Your task:
Your task is to write out the full listing once more, exactly.

[Material shown Boundary: Start]

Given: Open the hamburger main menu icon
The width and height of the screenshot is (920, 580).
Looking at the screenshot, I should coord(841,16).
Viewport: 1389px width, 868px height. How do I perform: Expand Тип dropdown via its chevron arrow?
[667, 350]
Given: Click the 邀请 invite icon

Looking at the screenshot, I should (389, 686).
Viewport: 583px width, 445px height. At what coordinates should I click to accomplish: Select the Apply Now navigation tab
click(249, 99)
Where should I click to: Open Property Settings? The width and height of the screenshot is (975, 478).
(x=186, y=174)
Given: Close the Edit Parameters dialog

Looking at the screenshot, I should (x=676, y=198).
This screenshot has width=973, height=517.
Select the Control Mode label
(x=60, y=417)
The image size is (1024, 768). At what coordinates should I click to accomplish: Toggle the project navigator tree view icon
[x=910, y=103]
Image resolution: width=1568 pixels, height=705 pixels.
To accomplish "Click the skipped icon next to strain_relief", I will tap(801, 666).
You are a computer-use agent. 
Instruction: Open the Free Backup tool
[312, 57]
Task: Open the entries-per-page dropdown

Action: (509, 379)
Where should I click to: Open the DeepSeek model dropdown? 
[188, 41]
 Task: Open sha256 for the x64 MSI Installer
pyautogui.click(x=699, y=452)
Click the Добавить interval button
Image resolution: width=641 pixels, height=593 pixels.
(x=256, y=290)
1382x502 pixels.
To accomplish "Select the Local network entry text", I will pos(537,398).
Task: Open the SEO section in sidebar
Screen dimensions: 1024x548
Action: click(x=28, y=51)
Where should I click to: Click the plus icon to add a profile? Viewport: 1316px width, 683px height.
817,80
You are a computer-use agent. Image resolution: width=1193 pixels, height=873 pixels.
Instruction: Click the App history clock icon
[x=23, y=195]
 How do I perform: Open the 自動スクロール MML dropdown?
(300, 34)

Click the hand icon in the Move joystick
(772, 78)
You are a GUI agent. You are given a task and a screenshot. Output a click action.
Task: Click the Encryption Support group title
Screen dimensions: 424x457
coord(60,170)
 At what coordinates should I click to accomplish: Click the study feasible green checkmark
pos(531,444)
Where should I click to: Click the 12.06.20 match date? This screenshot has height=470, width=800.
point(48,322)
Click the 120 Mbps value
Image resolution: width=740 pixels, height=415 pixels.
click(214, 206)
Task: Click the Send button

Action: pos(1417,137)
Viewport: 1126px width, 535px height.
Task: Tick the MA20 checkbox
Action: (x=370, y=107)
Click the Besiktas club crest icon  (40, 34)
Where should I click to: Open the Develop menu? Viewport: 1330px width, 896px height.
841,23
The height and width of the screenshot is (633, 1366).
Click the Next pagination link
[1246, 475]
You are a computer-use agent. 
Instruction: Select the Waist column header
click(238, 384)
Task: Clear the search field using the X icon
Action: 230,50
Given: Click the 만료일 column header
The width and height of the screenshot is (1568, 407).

[Material shown Boundary: End]

Exercise output:
Given: Open the hamburger main menu icon
The width and height of the screenshot is (920, 580).
Looking at the screenshot, I should coord(841,16).
Viewport: 1389px width, 868px height. How do I perform: Expand Тип dropdown via its chevron arrow?
[667, 350]
Given: Click the 邀请 invite icon

Looking at the screenshot, I should (389, 686).
Viewport: 583px width, 445px height. At what coordinates should I click to accomplish: Select the Apply Now navigation tab
click(249, 99)
Where should I click to: Open Property Settings? The width and height of the screenshot is (975, 478).
(x=186, y=174)
Given: Close the Edit Parameters dialog

Looking at the screenshot, I should (x=676, y=198).
This screenshot has width=973, height=517.
Select the Control Mode label
(x=60, y=417)
The image size is (1024, 768). At what coordinates should I click to accomplish: Toggle the project navigator tree view icon
[x=910, y=103]
Image resolution: width=1568 pixels, height=705 pixels.
To accomplish "Click the skipped icon next to strain_relief", I will tap(801, 666).
You are a computer-use agent. 
Instruction: Open the Free Backup tool
[312, 57]
Task: Open the entries-per-page dropdown

Action: (509, 379)
Where should I click to: Open the DeepSeek model dropdown? 
[188, 41]
 Task: Open sha256 for the x64 MSI Installer
pyautogui.click(x=699, y=452)
Click the Добавить interval button
Image resolution: width=641 pixels, height=593 pixels.
(x=256, y=290)
1382x502 pixels.
To accomplish "Select the Local network entry text", I will pos(537,398).
Task: Open the SEO section in sidebar
Screen dimensions: 1024x548
Action: click(x=28, y=51)
Where should I click to: Click the plus icon to add a profile? Viewport: 1316px width, 683px height.
817,80
You are a computer-use agent. Image resolution: width=1193 pixels, height=873 pixels.
Instruction: Click the App history clock icon
[x=23, y=195]
 How do I perform: Open the 自動スクロール MML dropdown?
(300, 34)

Click the hand icon in the Move joystick
(772, 78)
You are a GUI agent. You are given a task and a screenshot. Output a click action.
Task: Click the Encryption Support group title
Screen dimensions: 424x457
coord(60,170)
 At what coordinates should I click to accomplish: Click the study feasible green checkmark
pos(531,444)
Where should I click to: Click the 12.06.20 match date? This screenshot has height=470, width=800.
point(48,322)
Click the 120 Mbps value
Image resolution: width=740 pixels, height=415 pixels.
click(214, 206)
Task: Click the Send button

Action: pos(1417,137)
Viewport: 1126px width, 535px height.
Task: Tick the MA20 checkbox
Action: (x=370, y=107)
Click the Besiktas club crest icon  (40, 34)
Where should I click to: Open the Develop menu? Viewport: 1330px width, 896px height.
841,23
The height and width of the screenshot is (633, 1366).
Click the Next pagination link
[1246, 475]
You are a computer-use agent. 
Instruction: Select the Waist column header
click(238, 384)
Task: Clear the search field using the X icon
Action: 230,50
Given: Click the 만료일 column header
The width and height of the screenshot is (1568, 407).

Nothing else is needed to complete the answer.